A wireless communication entity schedulable in a wireless communication network, including a controller (603) communicably coupled to a power amplifier (608), wherein the controller varies a spectrum emissions level of the wireless communication entity based on the radio resource assignment information receiver by the radio receiver.

Description

    FIELD OF THE DISCLOSURE
  • The present disclosure relates generally to wireless communications, and more particularly to spectrum emission level variation in schedulable wireless communication terminals, and corresponding methods.
  • BACKGROUND
  • Some effort is being expended during the specification phase of contemporary broadband wireless communication standards such as the 3GPP Long Term Evolution (LTE) project, also referred to as Evolved UMTS Terrestrial Radio Access or E-UTRA, to improve the performance and efficiency of the power amplifier (PA) in mobile terminals or user equipment (UE). Toward this objective, there are a number of key performance metrics, but the over-riding goal is to minimize the PA power consumption (or peak and/or mean current drain), cost and the complexity required to deliver a given specified conducted power level, for example, +21 dBm or +24 dBm, to the UE antenna.
  • Generally, the required conducted power level must be achieved within a specified lower bound on in-band signal quality, or error vector magnitude (EVM) of the desired waveform, and an upper bound of signal power leakage out of the desired signal bandwidth and into the receive signal band of adjacent or alternate carrier Node B receivers or the signal band of adjacent or alternate carrier UE transmitters. These effects may be subsumed into the broader term “waveform quality”.
  • These problems represent classical PA design challenges, but emerging broadband wireless networks such as 3GPP LTE must solve these problems in the context of new modes of system operation.
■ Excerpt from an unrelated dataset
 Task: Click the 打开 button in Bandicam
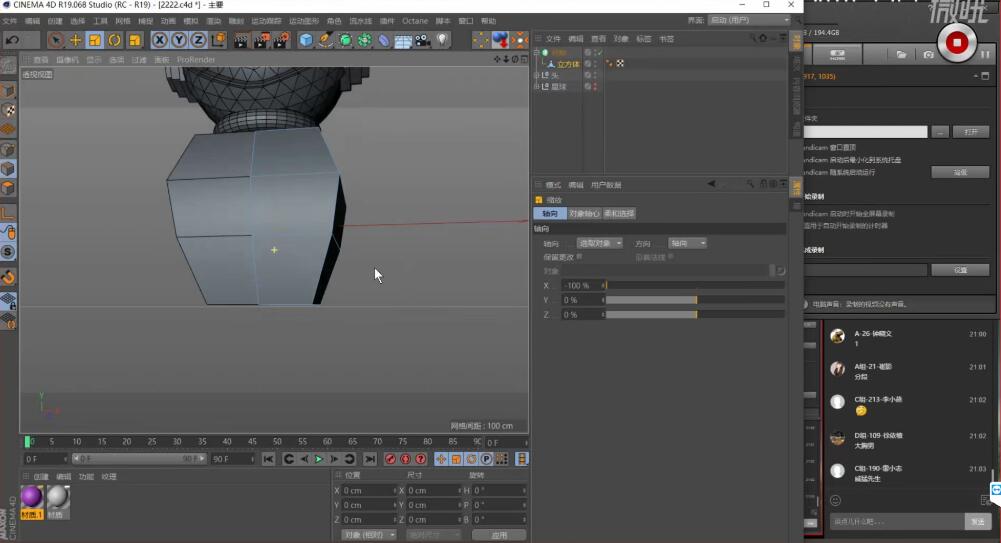[x=970, y=131]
For example, power amplifier (PA) operation must be optimized while transmitting new waveform types, including multi-tone waveforms and frequency-agile waveforms occupying variable signal bandwidths (within a nominal bandwidth, sometimes referred to as a channel or carrier bandwidth). Further, PA performance must now be optimized in a predominantly packet switched (PS) network where a network entity, such as a base station, schedules multiple wireless communication entities or terminals to transmit simultaneously. PA performance also must be optimized in the presence of numerous different frequency or spatially adjacent radio technologies, including GSM, UMTS, WCDMA, unlicensed transmitter and receivers, among other radio technologies.
  • The various aspects, features and advantages of the disclosure will become more fully apparent to those having ordinary skill in the art upon careful consideration of the following Detailed Description thereof with the accompanying drawings described below. The drawings may have been simplified for clarity and are not necessarily drawn to scale.
  • BRIEF DESCRIPTION OF THE DRAWINGS
  • FIG. 1 illustrates an exemplary wireless communication system.
  • FIG. 2 illustrates a wireless communication entity.
  • FIG. 3 illustrates neighboring communication networks.
  • FIG. 4 illustrates occupied bandwidth power de-rating values.
  • FIG. 5 illustrates a radio resource assignment to multiple entities.
  • FIG. 6 illustrates a power amplifier under control of a controller modifying the maximum power level.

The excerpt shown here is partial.